◆ FRAGMENTO PARA LEER:
★ ★ ★ ★ ★
La vida en la lava de La Palma puede ayudar a entender cómo podrían sobrevivir microorganismos en Marte. En un paisaje dominado por roca volcánica, calor y aparente ausencia de vida, diminutos organismos han comenzado a colonizar los tubos de lava que dejó la erupción del volcán Tajogaite.
Lo que parece un territorio recién nacido y hostil se ha convertido en una oportunidad científica única. Bajo la superficie de La Palma, los investigadores estudian cómo la vida microscópica consigue instalarse en un ambiente extremo y transformar poco a poco un ecosistema desde cero.
Un laboratorio natural bajo el volcán Tajogaite
La erupción de 2021 creó nuevos tubos de lava en La Palma. Estas cavidades volcánicas se han convertido en un escenario ideal para observar cómo comienza la colonización biológica en un entorno que hace muy poco era completamente estéril.
Un equipo internacional de investigadores ha identificado las primeras comunidades microbianas capaces de vivir en estos túneles volcánicos. El hallazgo permite estudiar qué organismos llegan primero, cómo sobreviven y qué papel tienen en la formación de un nuevo ecosistema.
Microorganismos capaces de resistir condiciones extremas
Las condiciones dentro de los tubos de lava no son sencillas. En algunas zonas se han registrado temperaturas del aire cercanas a los 60 grados, mientras que la superficie de las rocas ha superado los 90 grados.
A pesar de ese ambiente extremo, diferentes comunidades de microorganismos han logrado asentarse en el interior de las cuevas volcánicas. Su presencia demuestra la enorme capacidad de la vida para abrirse paso incluso en lugares aparentemente imposibles.
Cómo llega la vida a un terreno recién formado
Los primeros microorganismos llegan principalmente desde el exterior. Pueden viajar por el aire en forma de aerosoles o esporas, o llegar asociados a animales como aves, insectos y pequeños roedores.
Estos organismos aportan la primera materia orgánica a un terreno donde todavía no existe suelo ni vegetación. Ese proceso marca el inicio de una red biológica básica que, con el tiempo, puede permitir el desarrollo de formas de vida más complejas.
Qué han estudiado los científicos
Para comprender este proceso, los investigadores realizaron varias campañas de muestreo en los tubos de lava. Combinaron análisis de ADN, estudios mineralógicos y mediciones ambientales para identificar qué microorganismos estaban presentes y en qué condiciones podían sobrevivir.
Factores como la temperatura, la ventilación, la salinidad y la composición de las rocas influyen directamente en qué especies logran establecerse y cuáles desaparecen.
★ ★ ★ ★ ★
◆ DATOS PROPORCIONADOS:
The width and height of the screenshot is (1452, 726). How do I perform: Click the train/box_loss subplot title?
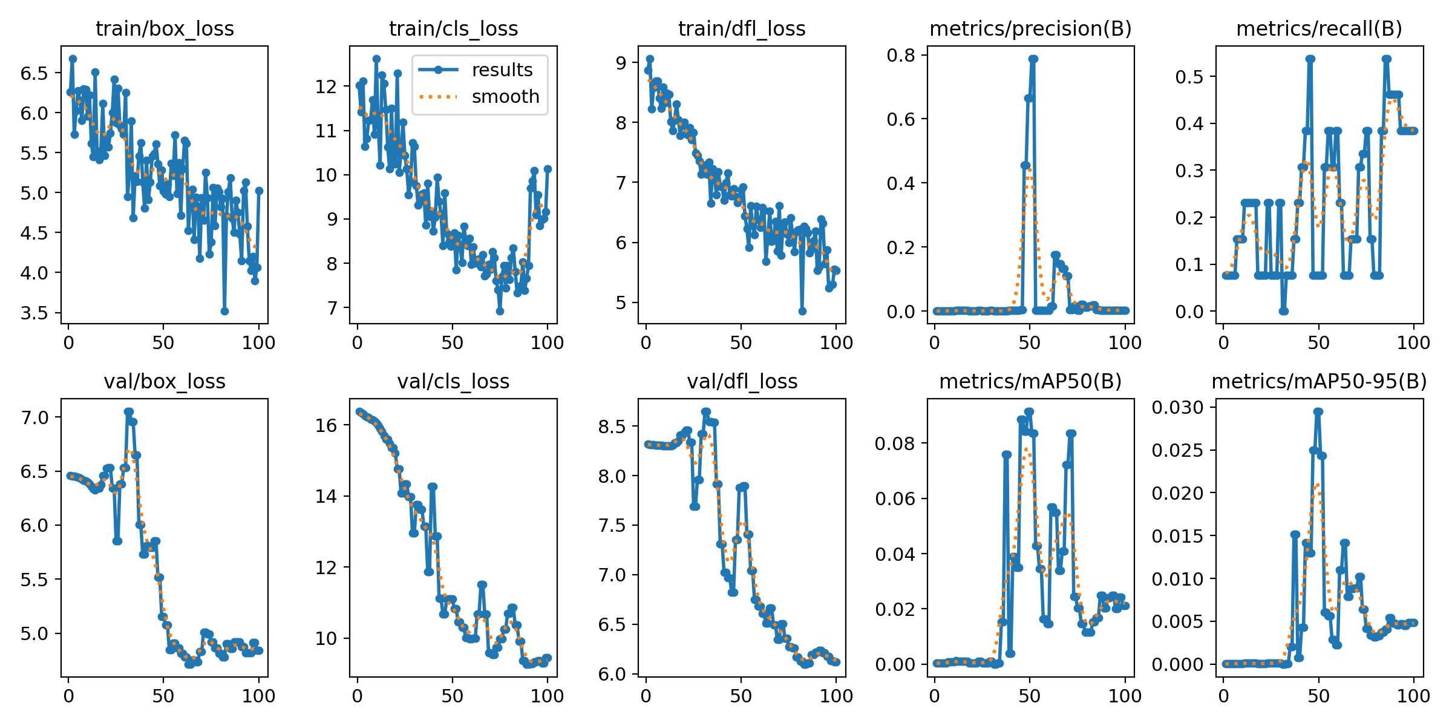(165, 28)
★ ★ ★ ★ ★
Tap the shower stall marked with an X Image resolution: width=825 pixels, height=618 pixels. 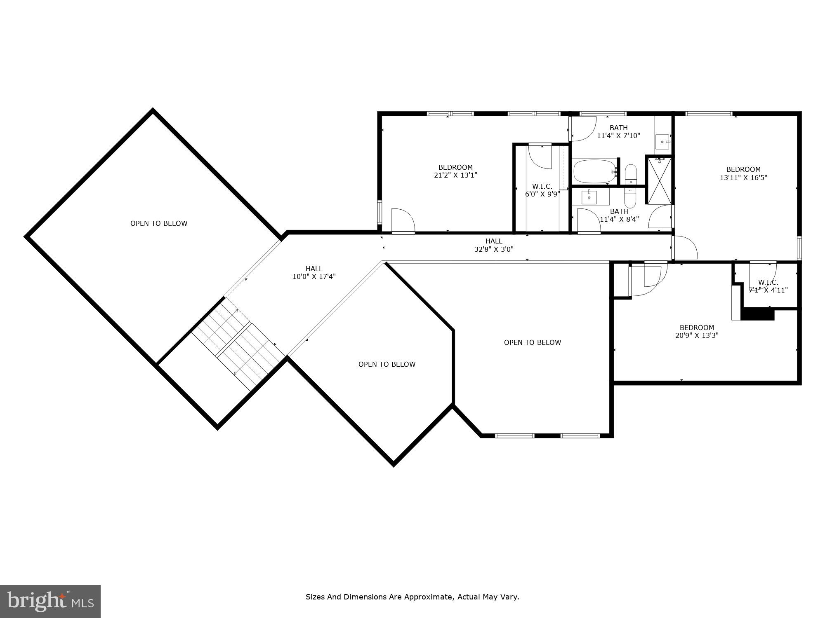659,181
★ ★ ★ ★ ★
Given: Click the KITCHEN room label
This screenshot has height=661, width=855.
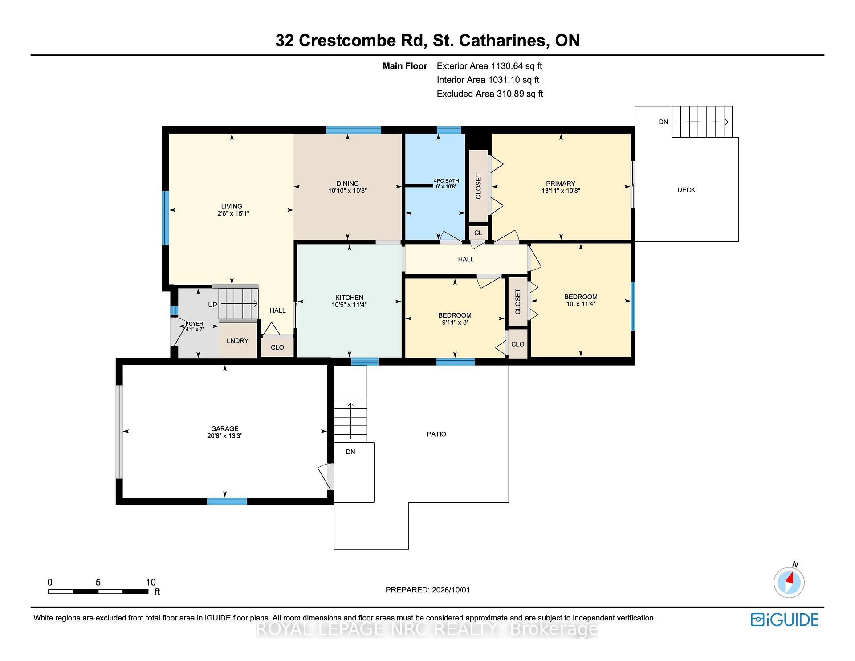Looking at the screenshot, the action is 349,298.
★ ★ ★ ★ ★
◆ QUÉ DEBES HACER:
**A)** Reescribe en forma de lista el párrafo del fragmento sobre los tubos de lava de La Palma que empieza «Los primeros microorganismos llegan», conservando sus datos principales.
**B)** Continúa el fragmento sobre los tubos de lava de La Palma a partir de su última oración.

◆ RESPUESTAS DEL EJERCICIO:
**A)**
- Los primeros microorganismos llegan principalmente desde el exterior.
- Pueden viajar por el aire en forma de aerosoles o esporas.
- También pueden llegar asociados a animales como aves, insectos y pequeños roedores.

**B)**
Por qué La Palma puede ayudar a estudiar Marte
El interés de este hallazgo va mucho más allá de Canarias. Los tubos de lava de La Palma son considerados un buen análogo terrestre de ciertos ambientes subterráneos que podrían existir en Marte.
La superficie marciana es muy hostil para la vida, pero sus cavidades volcánicas podrían ofrecer protección frente a la radiación, los cambios extremos de temperatura y otros factores adversos.
La conexión entre los tubos de lava y la vida marciana
Si en La Palma los microorganismos pueden colonizar tubos volcánicos recién formados, los científicos pueden estudiar qué condiciones serían necesarias para que algo parecido ocurriera en otros planetas.
Este tipo de investigaciones ayuda a definir dónde buscar señales de vida microscópica en Marte y qué ambientes podrían haber servido como refugio en el pasado.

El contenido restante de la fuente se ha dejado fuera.